* _What is being asked_:
Up to and including the line with "This screenshot has height=1170, width=780.", write out the listing from its first line, minus the pictures.

* _Exercise data_:
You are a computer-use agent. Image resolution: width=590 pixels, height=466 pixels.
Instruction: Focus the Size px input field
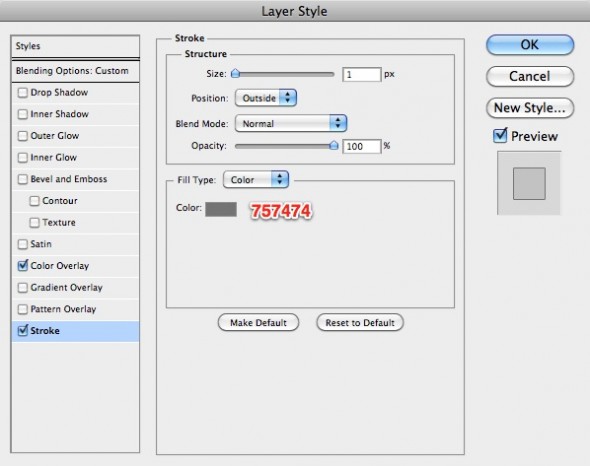pyautogui.click(x=362, y=75)
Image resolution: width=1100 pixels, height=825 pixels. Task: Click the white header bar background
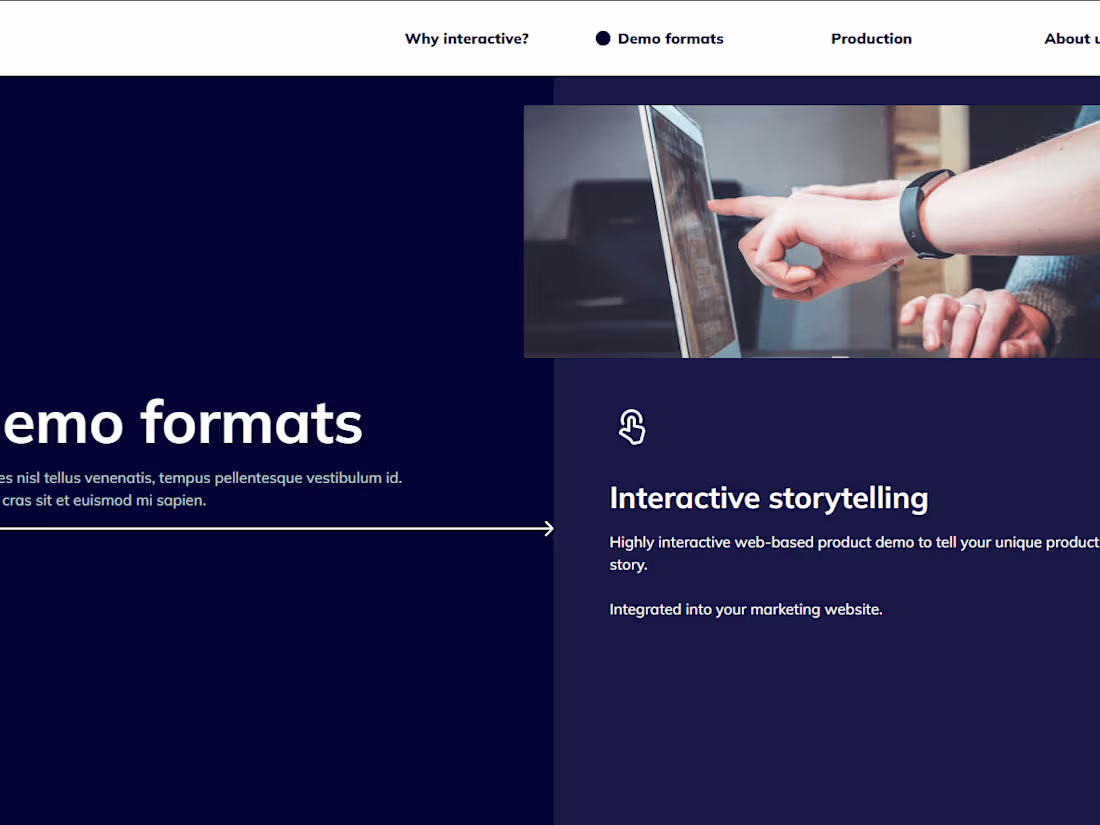(200, 38)
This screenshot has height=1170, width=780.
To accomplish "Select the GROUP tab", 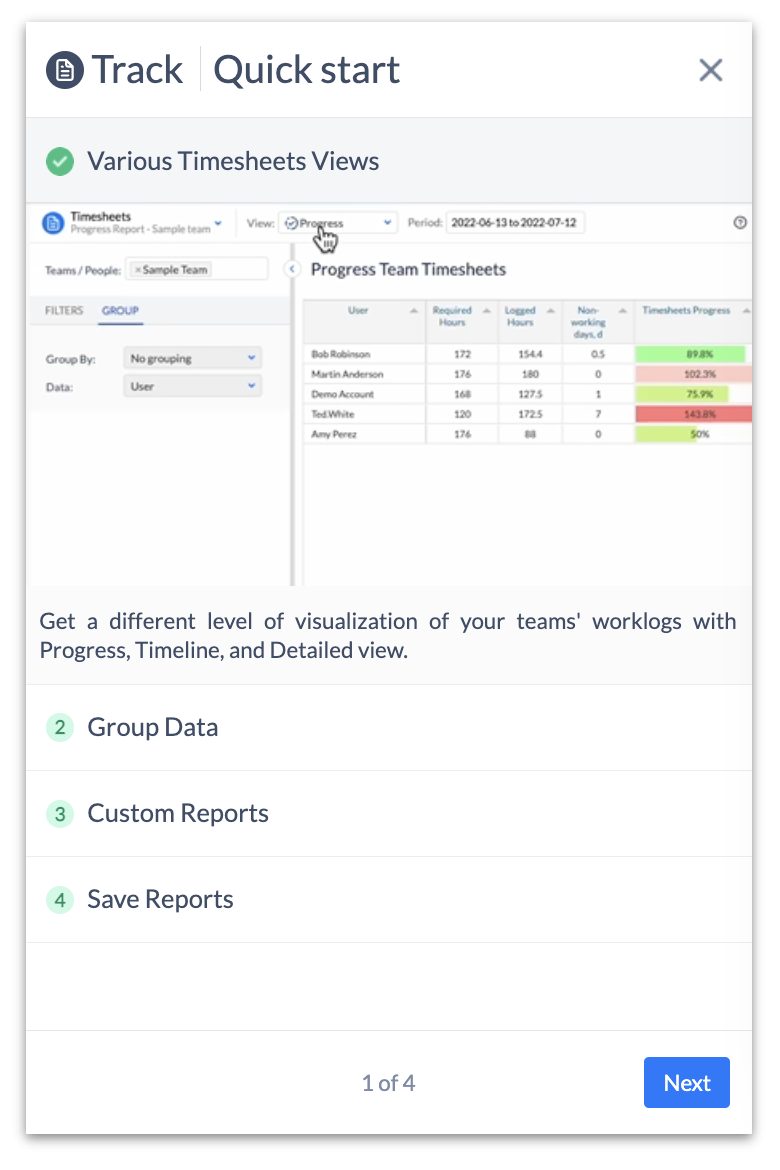I will coord(120,311).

* _Response area_:
You are a computer-use agent. Image resolution: width=590 pixels, height=466 pixels.
Instruction: Focus the Size px input field
pyautogui.click(x=362, y=75)
Image resolution: width=1100 pixels, height=825 pixels. Task: Click the white header bar background
(200, 38)
This screenshot has height=1170, width=780.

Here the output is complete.